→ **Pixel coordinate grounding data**
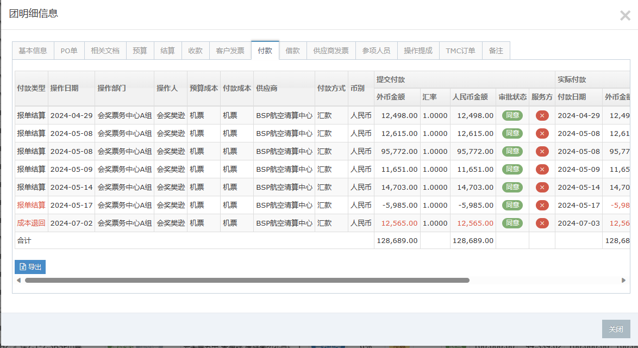This screenshot has height=348, width=638.
Task: Export payment table with 导出 button
Action: click(x=30, y=267)
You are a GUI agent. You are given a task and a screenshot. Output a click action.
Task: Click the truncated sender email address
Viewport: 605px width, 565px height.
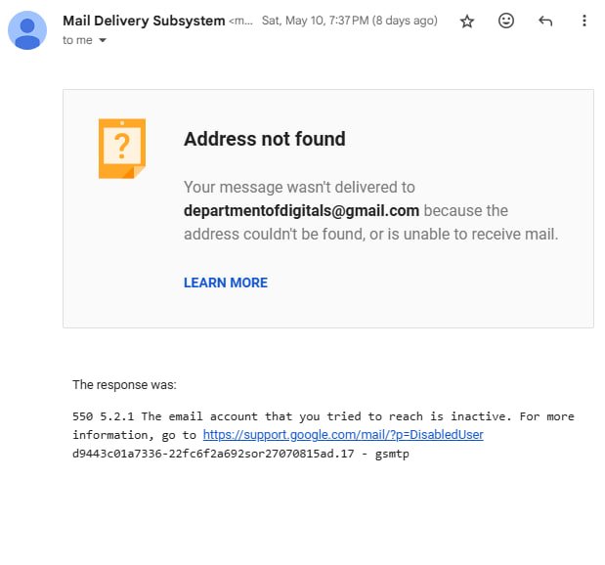241,22
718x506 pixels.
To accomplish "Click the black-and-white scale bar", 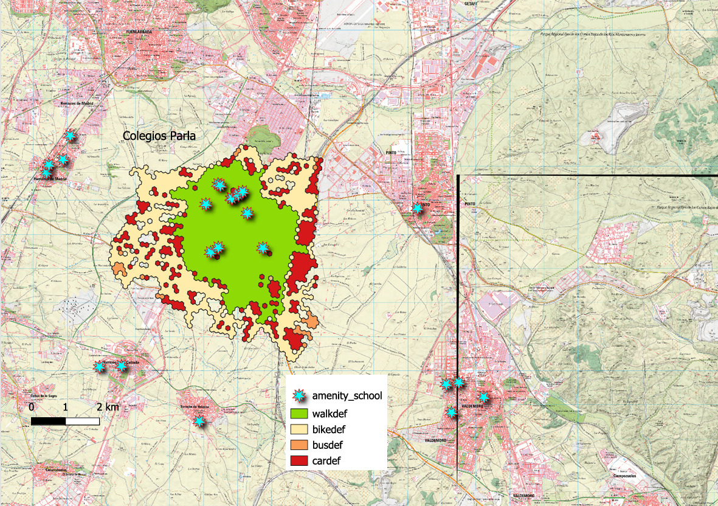I will 65,421.
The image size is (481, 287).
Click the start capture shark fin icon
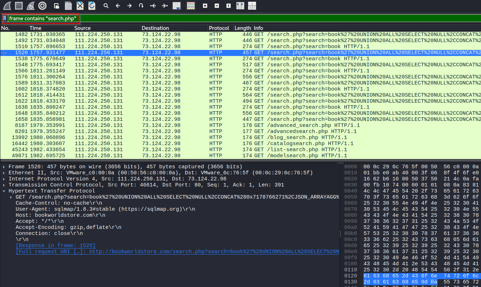pyautogui.click(x=7, y=6)
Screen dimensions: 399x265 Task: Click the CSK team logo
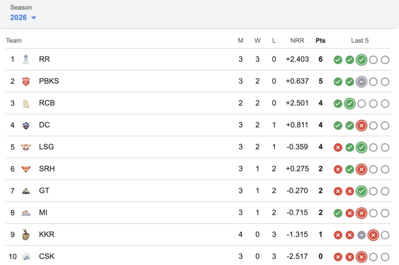[26, 256]
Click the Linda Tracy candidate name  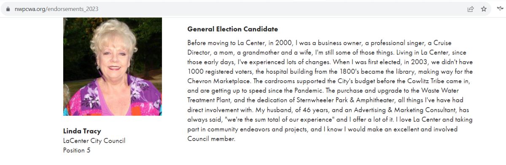82,131
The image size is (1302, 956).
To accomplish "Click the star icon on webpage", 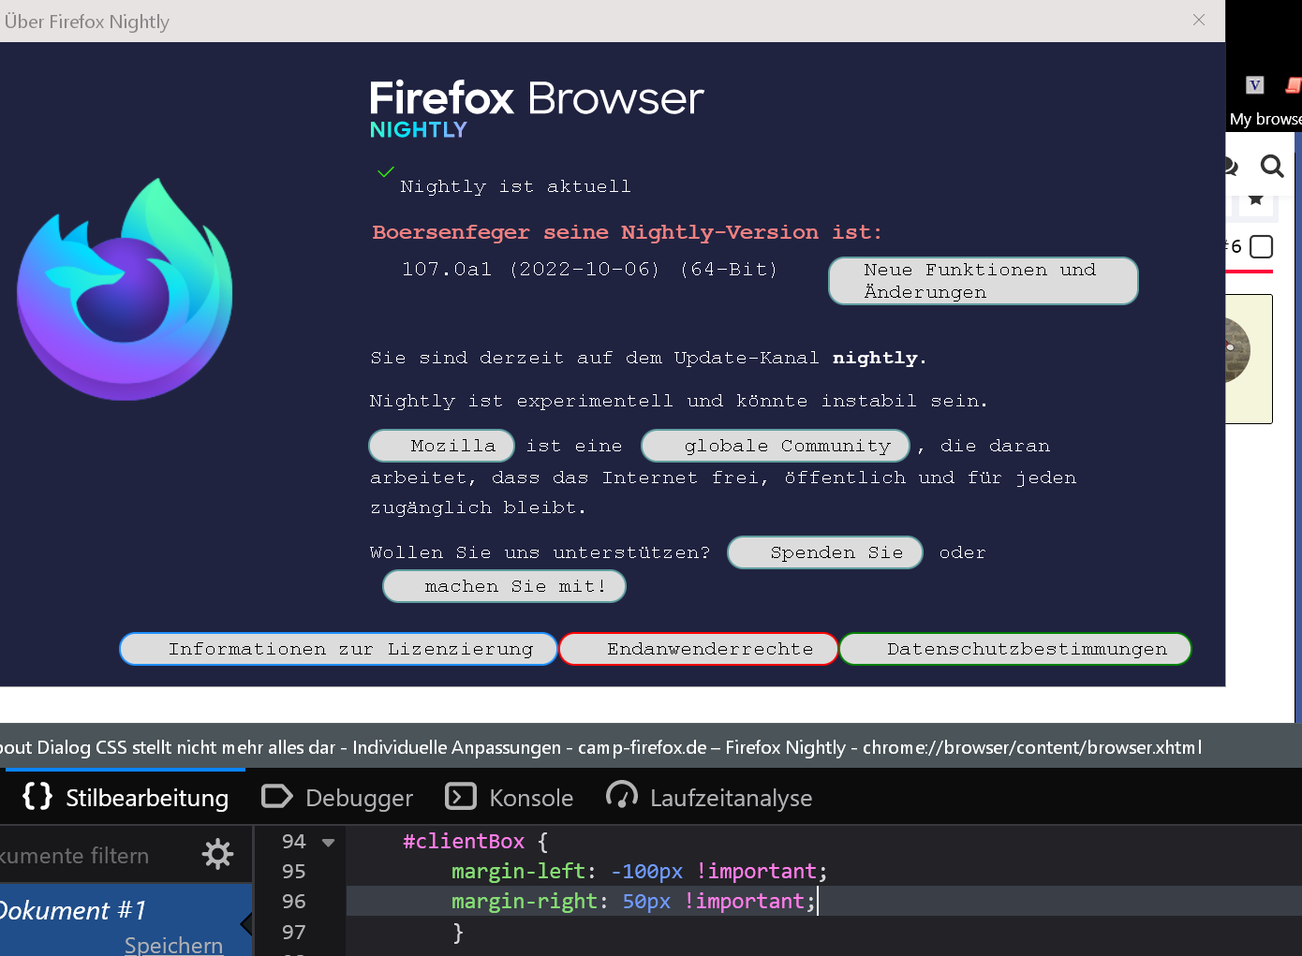I will pyautogui.click(x=1255, y=199).
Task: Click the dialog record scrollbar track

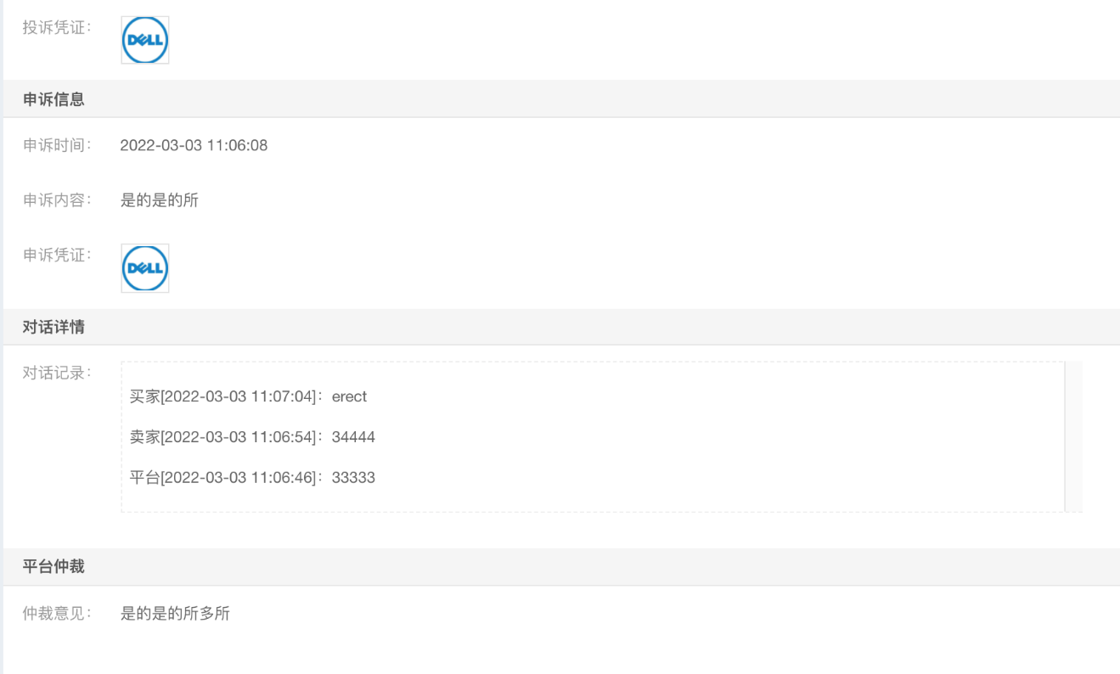Action: [1073, 436]
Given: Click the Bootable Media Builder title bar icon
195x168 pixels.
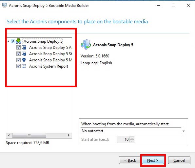Looking at the screenshot, I should click(5, 5).
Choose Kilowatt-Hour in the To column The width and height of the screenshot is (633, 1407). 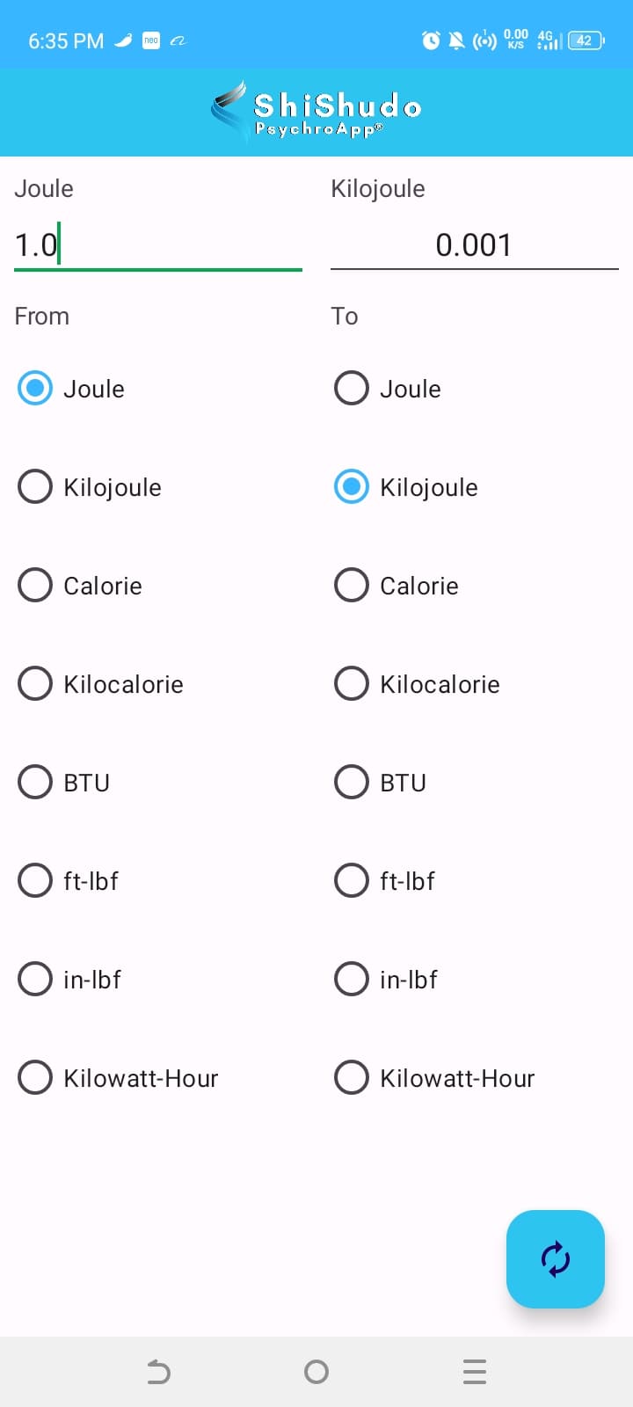tap(352, 1077)
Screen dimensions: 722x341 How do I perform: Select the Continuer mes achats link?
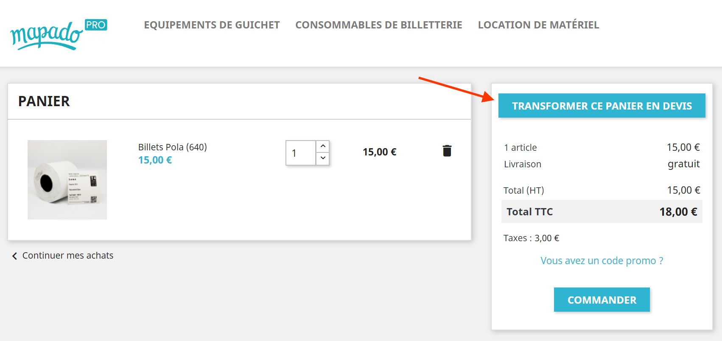(x=67, y=256)
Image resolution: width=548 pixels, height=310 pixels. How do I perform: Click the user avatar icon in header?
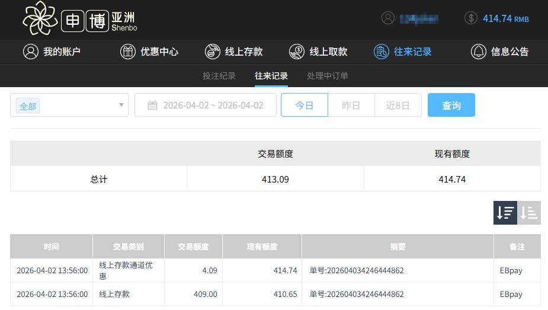[x=388, y=18]
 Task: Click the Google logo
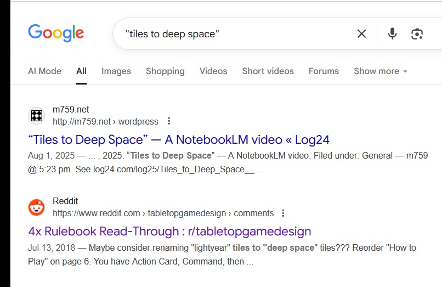56,33
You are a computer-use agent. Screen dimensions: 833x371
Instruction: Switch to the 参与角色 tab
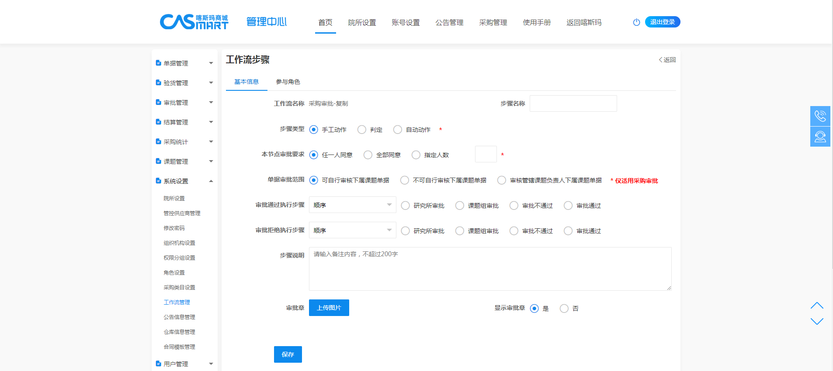(288, 82)
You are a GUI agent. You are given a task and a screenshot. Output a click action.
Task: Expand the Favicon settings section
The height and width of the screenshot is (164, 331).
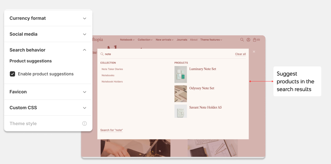tap(84, 92)
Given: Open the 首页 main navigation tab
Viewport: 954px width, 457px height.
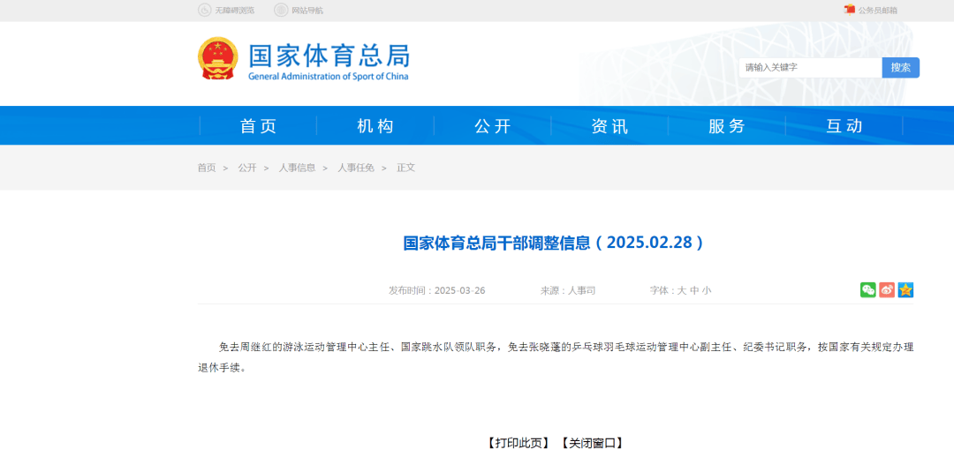Looking at the screenshot, I should pos(258,126).
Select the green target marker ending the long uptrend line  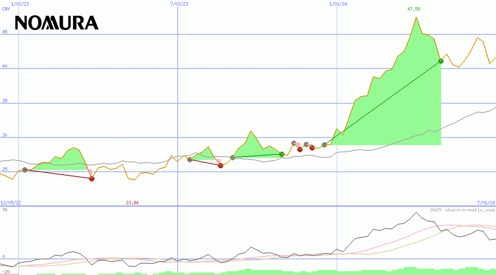coord(442,61)
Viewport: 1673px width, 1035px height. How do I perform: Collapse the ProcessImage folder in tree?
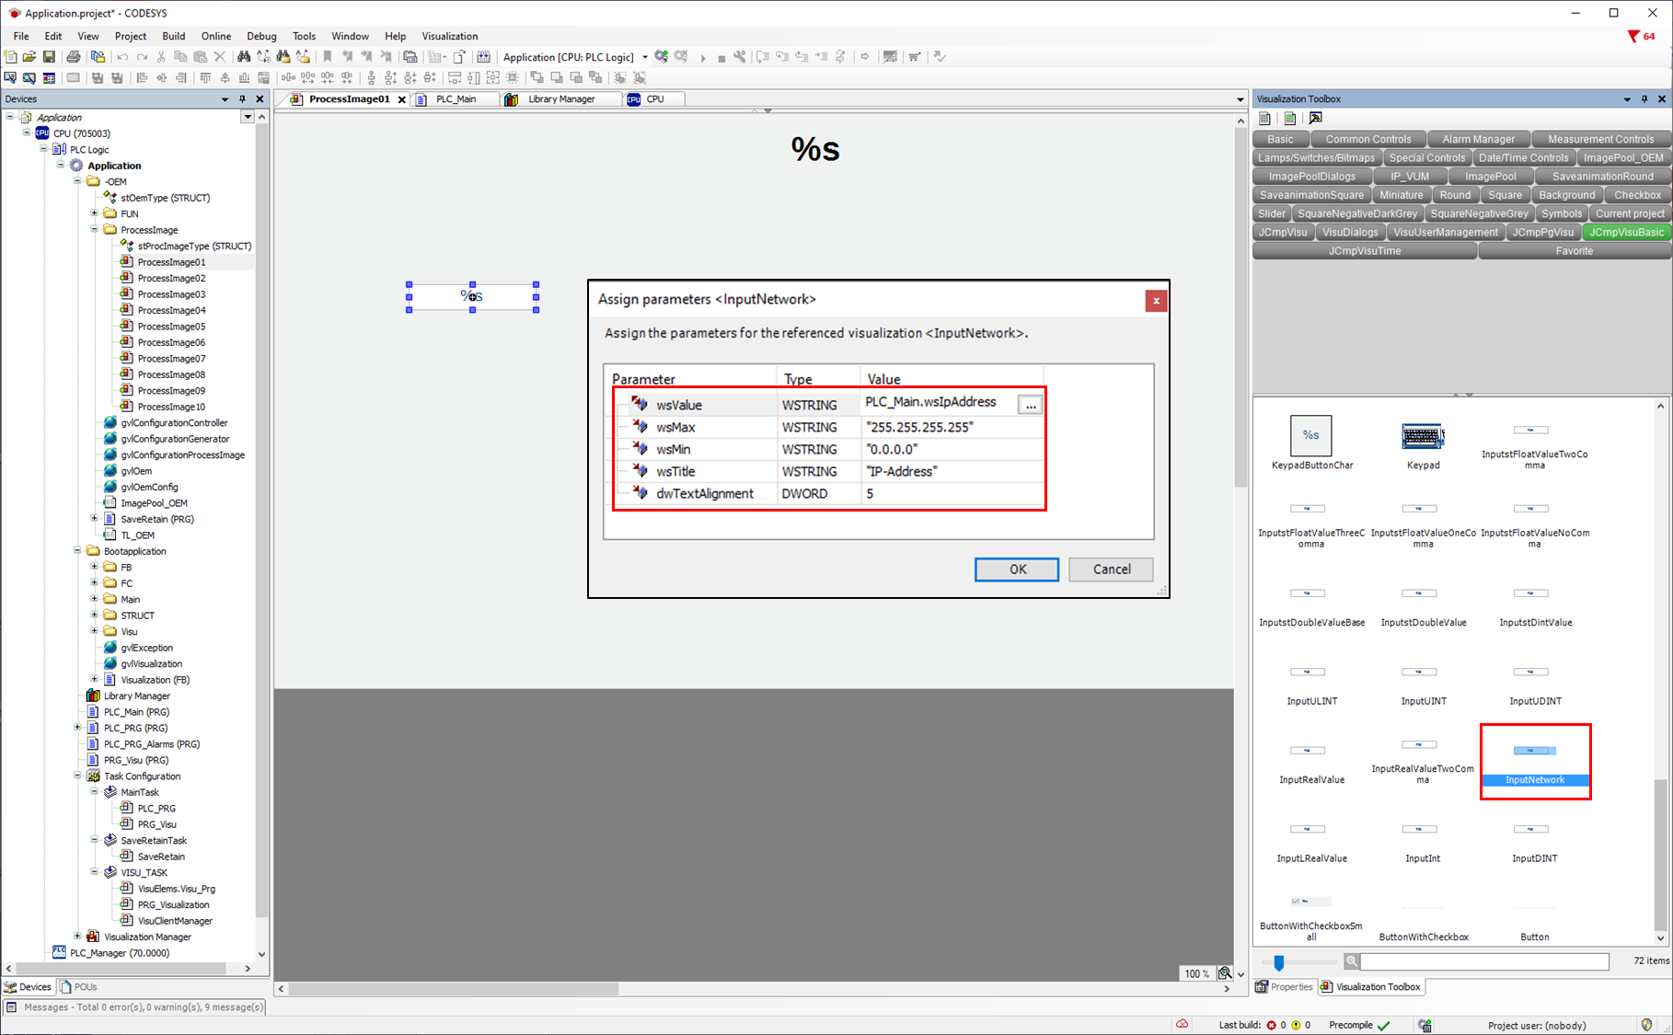[x=95, y=230]
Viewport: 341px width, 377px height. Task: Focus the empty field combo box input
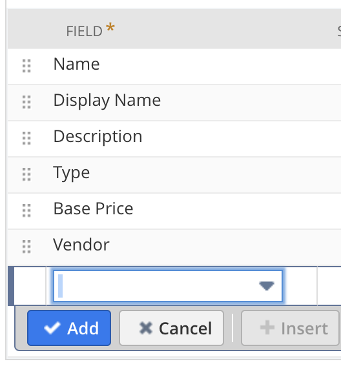(168, 286)
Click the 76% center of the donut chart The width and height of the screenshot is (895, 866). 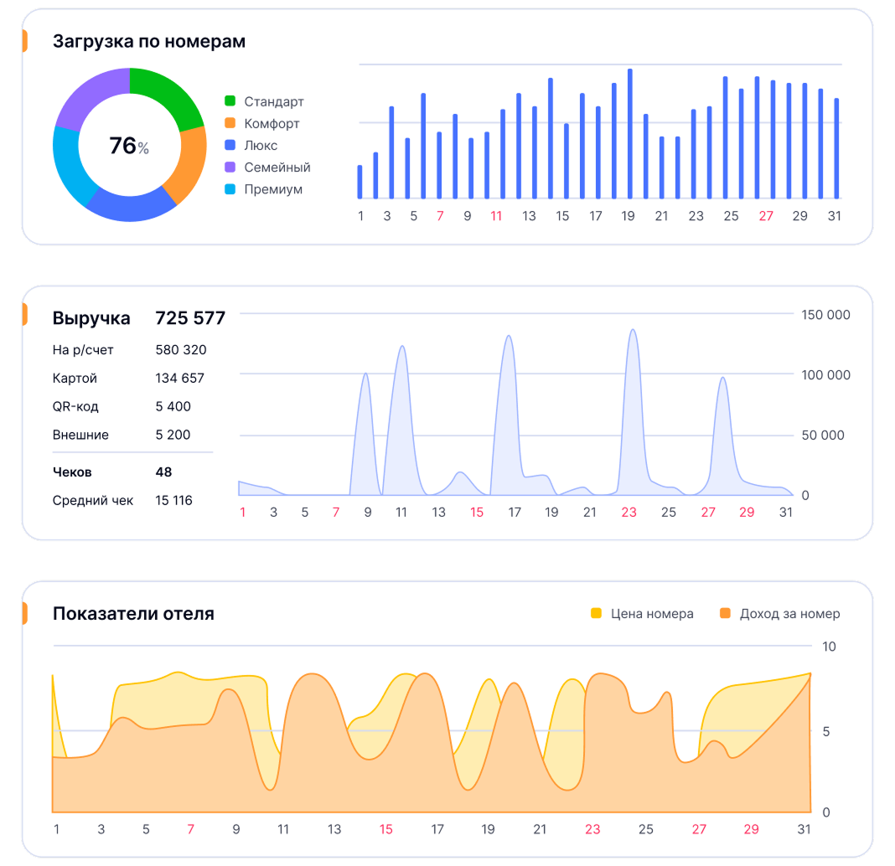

→ **Work order**
Give solely the number of lines in the data that contain the string "size".

→ **Completed task**
2